• _Your task_: The entries are to be repeated verbatim, with nothing left out.

• _Given records_:
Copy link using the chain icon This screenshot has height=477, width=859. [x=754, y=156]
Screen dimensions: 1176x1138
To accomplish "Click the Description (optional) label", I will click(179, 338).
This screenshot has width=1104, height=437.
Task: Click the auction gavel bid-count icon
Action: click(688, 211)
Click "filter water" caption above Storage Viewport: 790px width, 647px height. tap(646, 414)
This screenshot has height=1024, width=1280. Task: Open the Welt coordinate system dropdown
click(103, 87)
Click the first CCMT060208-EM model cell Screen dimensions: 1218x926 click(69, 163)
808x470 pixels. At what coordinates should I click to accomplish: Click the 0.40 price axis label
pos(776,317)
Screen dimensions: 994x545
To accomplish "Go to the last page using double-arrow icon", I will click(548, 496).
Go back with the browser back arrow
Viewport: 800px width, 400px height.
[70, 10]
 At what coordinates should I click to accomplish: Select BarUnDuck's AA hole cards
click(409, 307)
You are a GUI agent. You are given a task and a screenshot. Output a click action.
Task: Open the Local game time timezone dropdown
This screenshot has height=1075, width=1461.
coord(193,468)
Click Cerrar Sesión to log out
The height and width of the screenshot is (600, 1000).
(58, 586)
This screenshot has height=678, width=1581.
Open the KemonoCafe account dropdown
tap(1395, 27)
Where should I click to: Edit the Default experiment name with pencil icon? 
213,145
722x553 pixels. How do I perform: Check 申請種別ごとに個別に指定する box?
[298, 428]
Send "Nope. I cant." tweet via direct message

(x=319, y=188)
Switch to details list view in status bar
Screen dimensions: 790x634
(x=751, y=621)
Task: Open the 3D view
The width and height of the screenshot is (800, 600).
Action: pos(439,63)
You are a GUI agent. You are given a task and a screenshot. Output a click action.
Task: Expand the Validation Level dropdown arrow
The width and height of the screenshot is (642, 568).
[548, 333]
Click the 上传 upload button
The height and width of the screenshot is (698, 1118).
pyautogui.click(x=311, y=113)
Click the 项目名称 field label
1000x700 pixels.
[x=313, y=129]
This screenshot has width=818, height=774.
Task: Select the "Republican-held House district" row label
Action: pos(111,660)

• _Answer to this task_:
Copy link using the chain icon This screenshot has height=477, width=859. [x=754, y=156]
Screen dimensions: 1176x1138
To accomplish "Click the Description (optional) label", I will click(179, 338).
This screenshot has width=1104, height=437.
Task: Click the auction gavel bid-count icon
Action: click(688, 211)
Click "filter water" caption above Storage Viewport: 790px width, 647px height. tap(646, 414)
This screenshot has height=1024, width=1280. Task: Open the Welt coordinate system dropdown
click(103, 87)
Click the first CCMT060208-EM model cell Screen dimensions: 1218x926 click(69, 163)
808x470 pixels. At what coordinates should I click to accomplish: Click the 0.40 price axis label
pos(776,317)
Screen dimensions: 994x545
To accomplish "Go to the last page using double-arrow icon", I will click(548, 496).
Go back with the browser back arrow
Viewport: 800px width, 400px height.
[70, 10]
 At what coordinates should I click to accomplish: Select BarUnDuck's AA hole cards
click(409, 307)
You are a GUI agent. You are given a task and a screenshot. Output a click action.
Task: Open the Local game time timezone dropdown
This screenshot has height=1075, width=1461.
coord(193,468)
Click Cerrar Sesión to log out
The height and width of the screenshot is (600, 1000).
(58, 586)
This screenshot has height=678, width=1581.
Open the KemonoCafe account dropdown
tap(1395, 27)
Where should I click to: Edit the Default experiment name with pencil icon? 
213,145
722x553 pixels. How do I perform: Check 申請種別ごとに個別に指定する box?
[298, 428]
Send "Nope. I cant." tweet via direct message

(x=319, y=188)
Switch to details list view in status bar
Screen dimensions: 790x634
(x=751, y=621)
Task: Open the 3D view
The width and height of the screenshot is (800, 600).
Action: pos(439,63)
You are a GUI agent. You are given a task and a screenshot. Output a click action.
Task: Expand the Validation Level dropdown arrow
The width and height of the screenshot is (642, 568).
[548, 333]
Click the 上传 upload button
The height and width of the screenshot is (698, 1118).
pyautogui.click(x=311, y=113)
Click the 项目名称 field label
1000x700 pixels.
[x=313, y=129]
This screenshot has width=818, height=774.
Task: Select the "Republican-held House district" row label
Action: pos(111,660)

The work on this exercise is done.